Bob Brenly is enjoying his second stint as Cubs broadcaster, and his first on the TV side. Brenly recently spoke with Inside The Ivy about his first season back in Chicago, managerial experiences, new broadcast partner Len Kasper, and much more.

"I think it has gone well," Brenly said. "Like any new team, we've been trying to get a feel for each other this season. As time has gone on, we've been settling into a nice groove up here."

It was an important task for the Cubs to find two new TV broadcasters once Steve Stone and Chip Caray departed after last season. Both Caray and Stone left on unpleasant terms with the organization, and Brenly and Kasper were chosen to fill their shoes.

"It's been very easy for me," Brenly admits. "Len is a guy who does a ton of homework. He's in both locker rooms before the game and he's very computer savvy. He makes it very easy for me as an analyst, because he's willing to let me do my own thing. Sometimes baseball announcers fill up every second of a game. As time has gone on, Len and I have both learned when to point out things on the field and when to simply let things play out."

A lot has changed since Brenly left the Cubs following the 1991 season to assume a role on the San Francisco Giants' coaching staff. The Cubs have hired five managers, including Dusty Baker, and assembled five winning seasons in that span.

"The expectations have certainly changed," Brenly said. "As this team has gotten better, and with some of the players that have come aboard, the fans are more demanding and the expectations are higher. It's different than it was when I was here before."

Since falling in the National League Championship Series almost two full years ago, the Cubs have been severely bitten by the injury bug. This season alone, Mark Prior, Kerry Wood, Todd Walker and Nomar Garciaparra have all been on the disabled list, so the team has once again played short-handed.

Despite losing some key weapons, many believe the Cubs still have a shot at the playoffs. But Brenly warns fans to stay realistic.

"I don't think the expectations can be too high, but you have to be realistic," said Brenly, a native of Ohio. "This team has had a lot of injuries and has been able to stay around .500 all year. Given the fact that the Cardinals have pretty much run away with the division, you have to look at the Wild Card. I'd rather have the fans expecting the team to win."

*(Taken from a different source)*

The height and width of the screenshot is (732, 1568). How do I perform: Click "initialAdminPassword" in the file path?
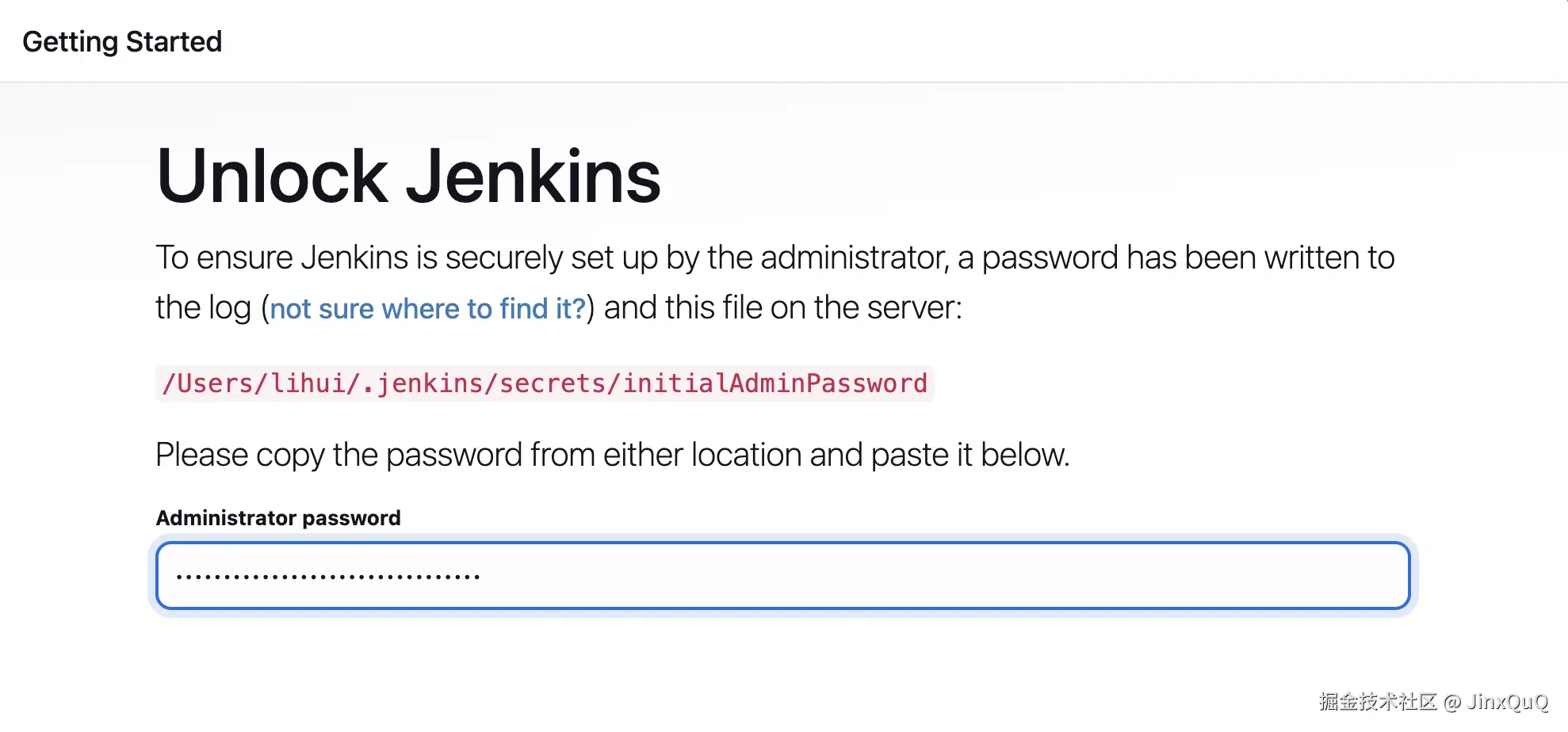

The aforementioned controversy between the broadcasters and numerous Cub players last season stemmed from critical comments from the booth on several late-season broadcasts. This season, things appear to have remained peaceful between the players and TV personalities.

In addition, Brenly makes it clear that he was never given a mandate by the team regarding his broadcasting style.

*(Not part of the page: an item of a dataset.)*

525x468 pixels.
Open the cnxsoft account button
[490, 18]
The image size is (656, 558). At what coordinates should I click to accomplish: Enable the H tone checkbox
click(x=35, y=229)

"There was nothing said in any way, shape or form from the Tribune Company, Comcast or WGN," Brenly said. "I can't say if anything was said to Len. They just said to come in here and do what you were doing as an analyst in your other jobs."

After coaching the Giants for four seasons (three of which came under Baker), Brenly joined FOX Sports to analyze games and eventually become the Diamondbacks' color commentator when the team entered the league in 1998.

After spending three seasons in the team's broadcast booth, he was hired to replace Buck Showalter as manager in 2001. Brenly's first season at the helm turned out to be a dream, as the Diamondbacks won 92 games behind ace pitchers Curt Schilling and Randy Johnson, beating the New York Yankees in the World Series.

"I'll be forever grateful for the opportunity to play, coach and ultimately manage this game," Brenly said. "From sitting in the manager's seat, I've learned that everything is not as cut and dry as it looks from the press box."

In both 2002 and 2003, Brenly led his team to winning seasons, including a playoff appearance in '02 as winners of the NL West. By the time the 2004 season began, the Diamondbacks had traded Schilling and fielded a younger team.

After getting off to a slow start, Brenly was fired near the halfway point of the season with the team's record at 29-50.

"In 2001, when I would push the buttons, they would come through more times than not," Brenly said.

"I think managers get too much credit when things go well, and get blamed too much when things go poorly," he said.

And after being away from the dugout for over a year, the former big league catcher with the Giants has gained a lot of perspective about managing.

"The best manager in the world is going to help his team win only a couple of games each season," Brenly said. "The bottom line is, you can put the players in a position (to win), but if you don't execute, you don't succeed."

With his background, Brenly knows other managerial opportunities could arise in the future. Before the season began, a few teams made contact with him, though the scenarios were not ideal, he says.

"I don't currently have any desire to go back into managing," Brenly said. "I can be very selective as to the given situation. I just don't see a good fit right now with the teams that are looking for a manager. I've already scratched that itch. Each morning I look at my World Series ring on my nightstand. I'm very content, because if I don't go on the field again as a manager, it won't bother me."

That's not to say the passion and desire to lead a team won't return to Brenly should the right organization call at a perfect time.

For now, though, the 51-year-old will settle for broadcast and production meetings as opposed to daily press conferences, injury updates, and clubhouse issues that consume every major league manager's day.

"I love the city of Chicago and going to Wrigley Field for 81 games a year," said Brenly. "At this stage in my life, it was the right move to make."